Company directors are seeking clarity about their risks and responsibilities when they take time out.
The Institute of Directors has published a discussion document on the subject, because New Zealand’s laws offer little or no protection from criminal liability when directors take leave.
The institute said most directors would prefer to resign than face the unknown.
“This is a barrier to creating a strong pipeline of diverse directors for New Zealand companies and other organisations and obstructs the recruitment and retention of women on boards,” the document said.
People might need time out to start a family or for health reasons, it added.
The report suggested boards adopt a formal leave policy, which could be subject to shareholder approval, for added protection.
Alternatively, boards could consider appointing alternate directors to fill in for directors on leave.

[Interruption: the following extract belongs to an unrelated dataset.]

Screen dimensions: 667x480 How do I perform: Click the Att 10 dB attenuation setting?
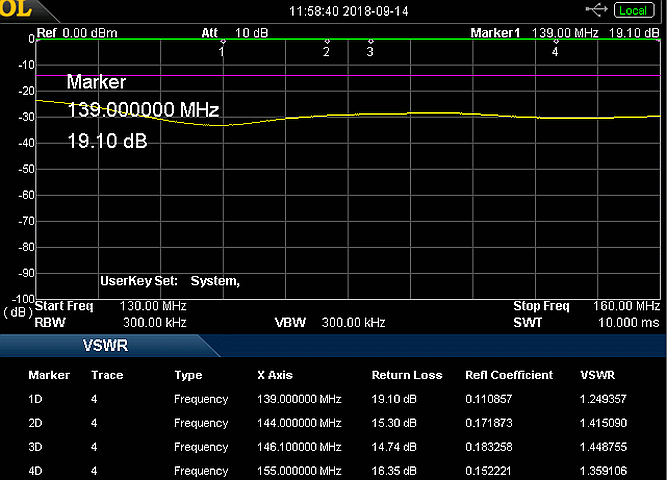click(x=235, y=33)

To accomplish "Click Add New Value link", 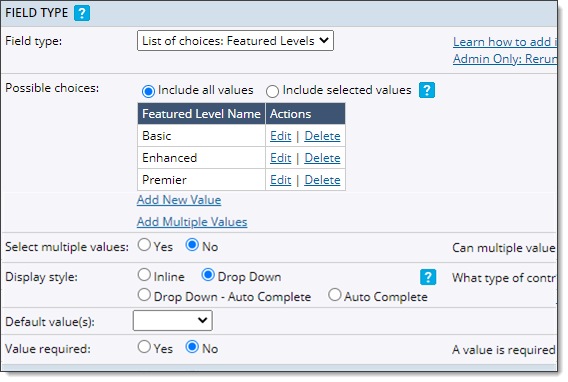I will [179, 200].
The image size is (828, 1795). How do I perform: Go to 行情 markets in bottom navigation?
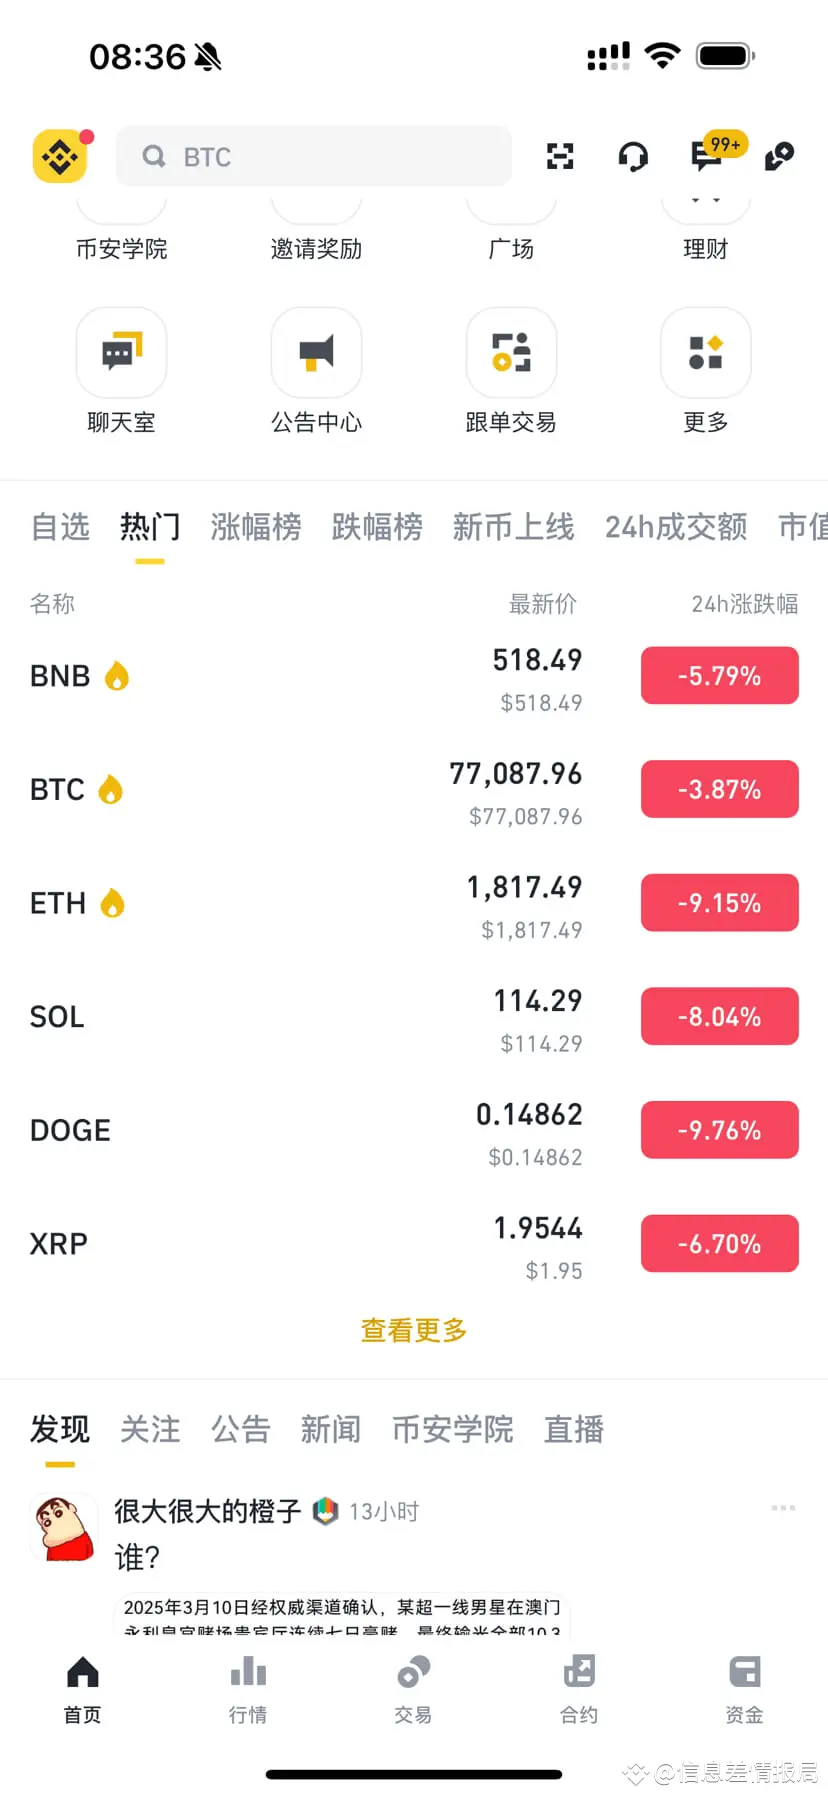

However, this would not shield directors from the obligations imposed by a number of acts, including the Companies Act, the Financial Markets Conduct Act, and the Health and Safety at Work Act.
The Financial Markets Conduct Act offered no defence to directors on leave, although it would be difficult to argue they had been reckless or had knowledge of an illegal activity while they were absent, the report said.
“Even so, the problem with taking such an approach can be a costly exercise (both financially and emotionally) in the event a director is caught up in legal proceedings.
“Depending on the risk appetite of a director (and the board generally), the ‘safest’ option in most circumstances will be for a director to simply resign.”
The author of the report, MinterEllisonRuddWatts partner Silvana Schenone, said the lack of clarity was a barrier to getting a more diverse range of people onto company or organisation boards.
She said it was a complex issue.
“In New Zealand, the board’s are dealing with this in different ways, so there’s an ability to appoint alternate directors if the constitution allows for that,” Schenone said.
“But ultimately directors need to look at what is in the best interests of the company and what is the impact of directors not attending meetings… and if you look at that from a skills-gap perspective, it would make a lot of sense to have a more regulated way to take leave.”